Your copy of the entries must be exact, and it must not include the pictures.

• • • • •

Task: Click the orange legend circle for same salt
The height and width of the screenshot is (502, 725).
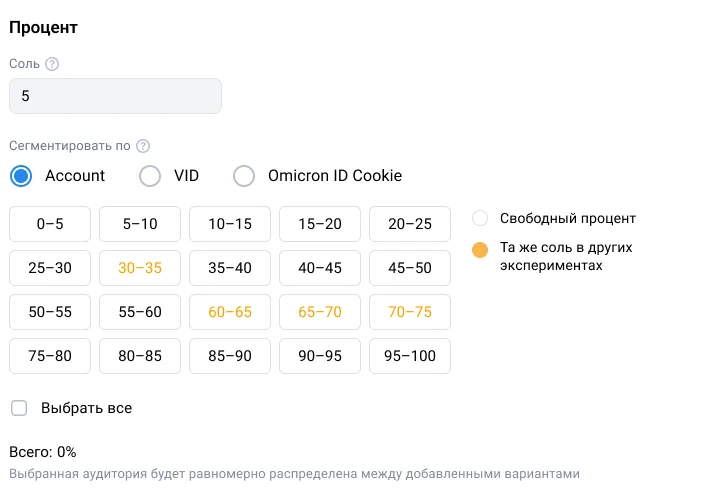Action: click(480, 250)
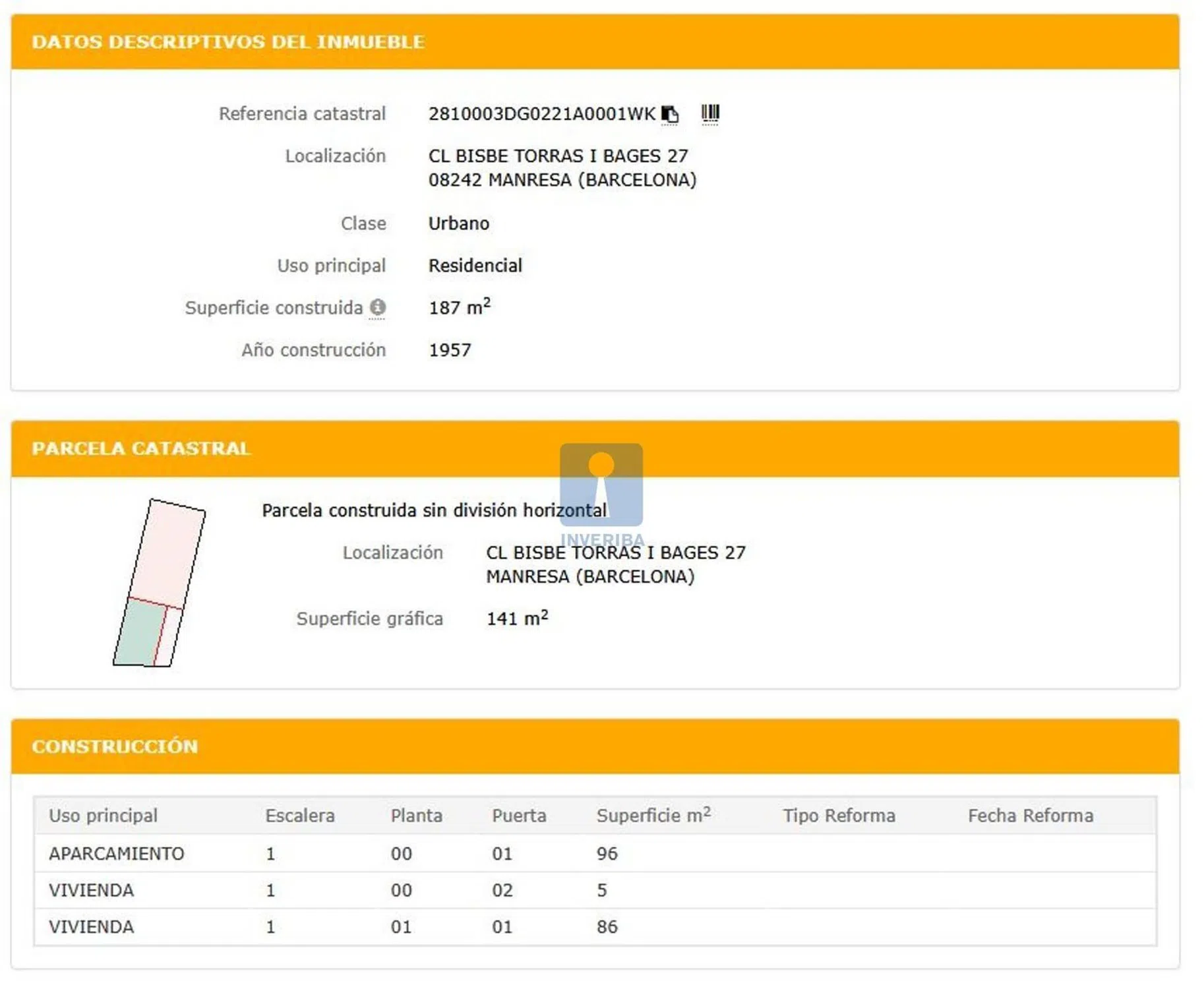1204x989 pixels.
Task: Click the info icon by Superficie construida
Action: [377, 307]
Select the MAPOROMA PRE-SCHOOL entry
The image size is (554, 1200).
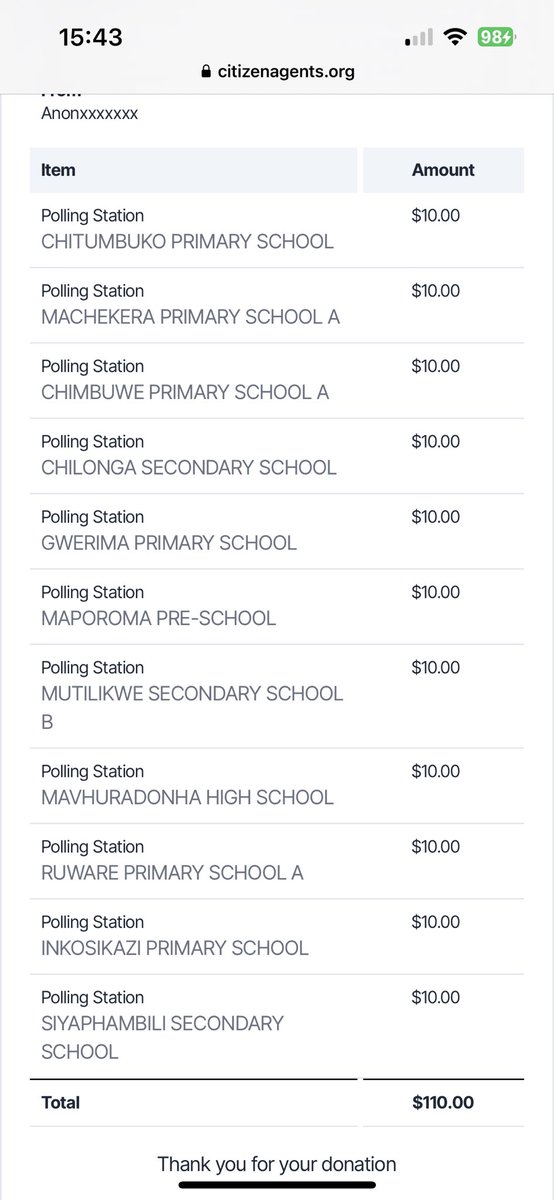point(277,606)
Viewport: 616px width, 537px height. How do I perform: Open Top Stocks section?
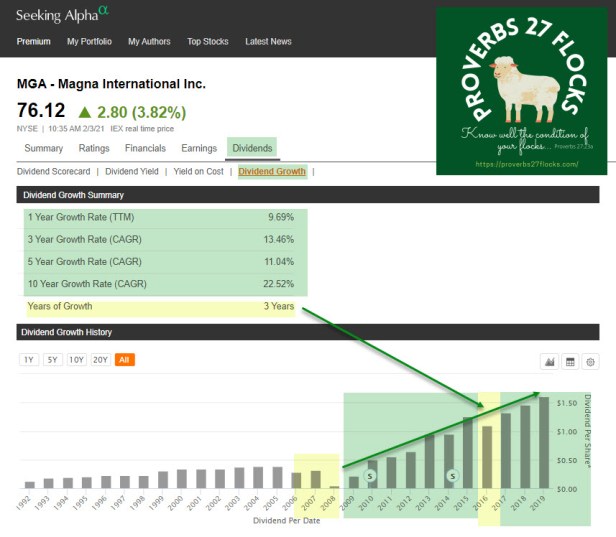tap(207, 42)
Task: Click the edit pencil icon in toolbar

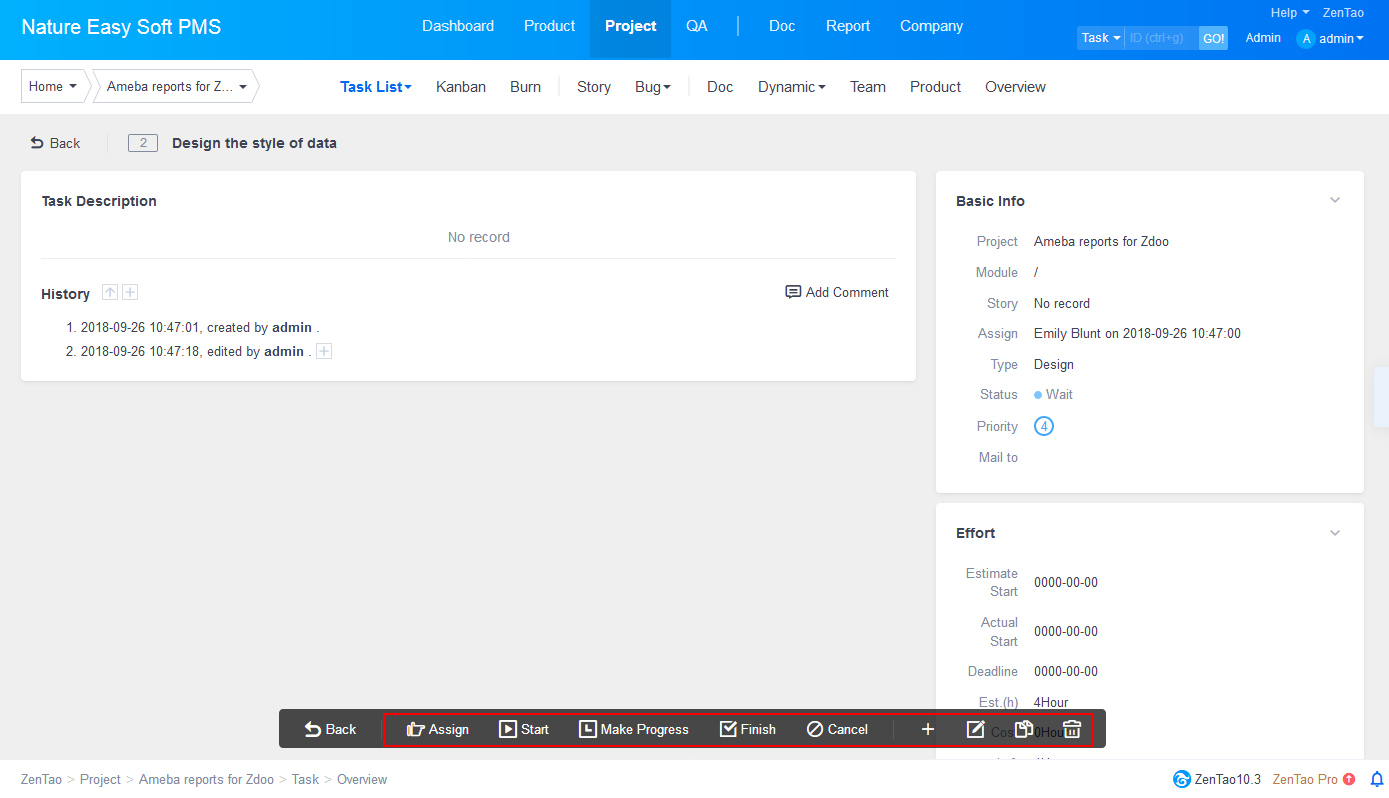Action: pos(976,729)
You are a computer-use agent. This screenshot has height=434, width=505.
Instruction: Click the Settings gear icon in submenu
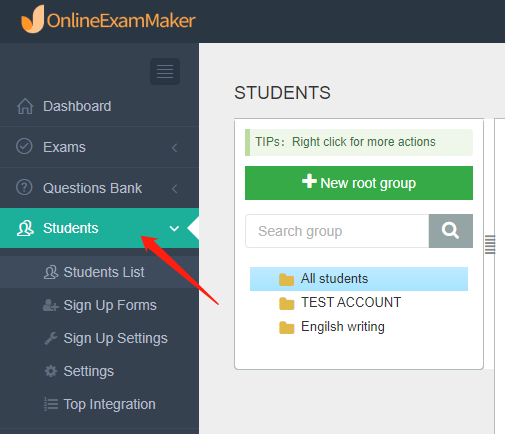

• • • • •

OUTPUT FOR THIS EXERCISE>
Task: Click the orange legend circle for same salt
The height and width of the screenshot is (502, 725).
Action: click(480, 250)
1204x989 pixels.
Task: Click the info icon by Superficie construida
Action: [377, 307]
Select the MAPOROMA PRE-SCHOOL entry
The image size is (554, 1200).
point(277,606)
Viewport: 616px width, 537px height. How do I perform: Open Top Stocks section?
tap(207, 42)
Task: Click the edit pencil icon in toolbar

Action: pos(976,729)
You are a computer-use agent. This screenshot has height=434, width=505.
Instruction: Click the Settings gear icon in submenu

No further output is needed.